Experimenting with hash tables inside pg_dump

From: Tom Lane <tgl(at)sss(dot)pgh(dot)pa(dot)us>
To: pgsql-hackers(at)lists(dot)postgresql(dot)org
Subject: Experimenting with hash tables inside pg_dump
Date: 2021-10-21 22:27:25
Message-ID: 2595220.1634855245@sss.pgh.pa.us
Views: Raw Message | Whole Thread | Download mbox | Resend email
Thread:
Lists: pgsql-hackers

Today, pg_dump does a lot of internal lookups via binary search
in presorted arrays. I thought it might improve matters
to replace those binary searches with hash tables, theoretically
converting O(log N) searches into O(1) searches.

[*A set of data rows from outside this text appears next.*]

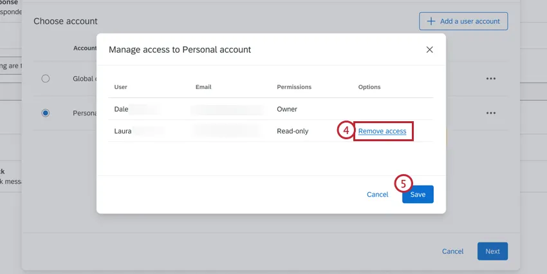Click the Options column header
The height and width of the screenshot is (274, 547).
click(369, 87)
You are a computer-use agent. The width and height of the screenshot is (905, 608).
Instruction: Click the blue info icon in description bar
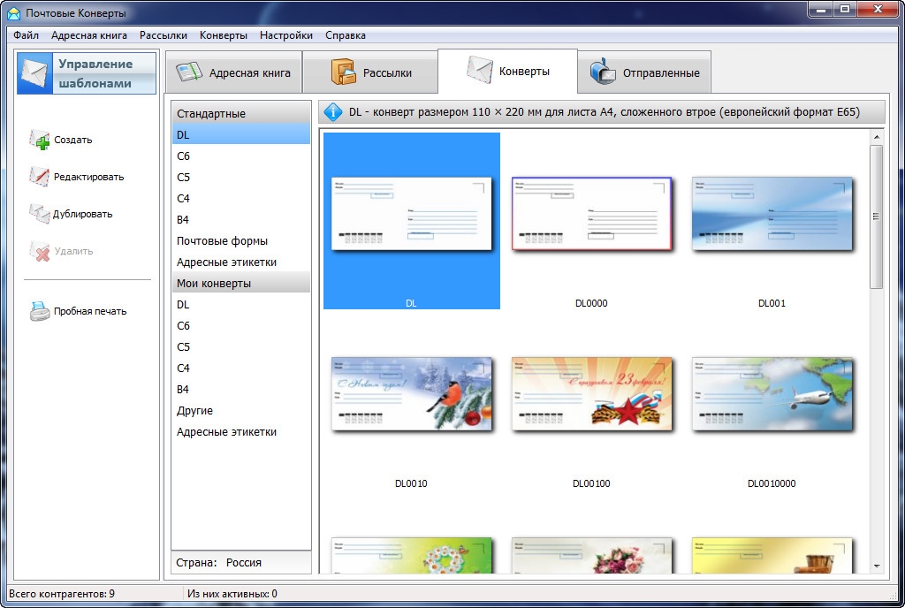334,112
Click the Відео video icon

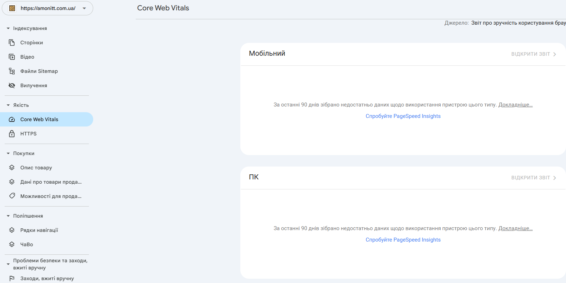tap(12, 57)
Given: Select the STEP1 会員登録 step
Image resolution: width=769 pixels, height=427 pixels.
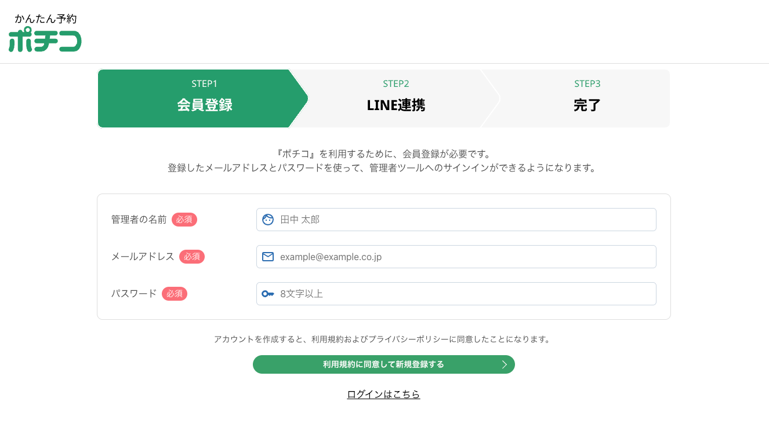Looking at the screenshot, I should click(204, 98).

So I tried making
a hash table indexed by CatalogId (tableoid+oid) with simplehash.h,
and replacing as many data structures as I could with that.

This makes the code shorter and (IMO anyway) cleaner, but

(a) the executable size increases by a few KB --- apparently, even
the minimum subset of simplehash.h's functionality is code-wasteful.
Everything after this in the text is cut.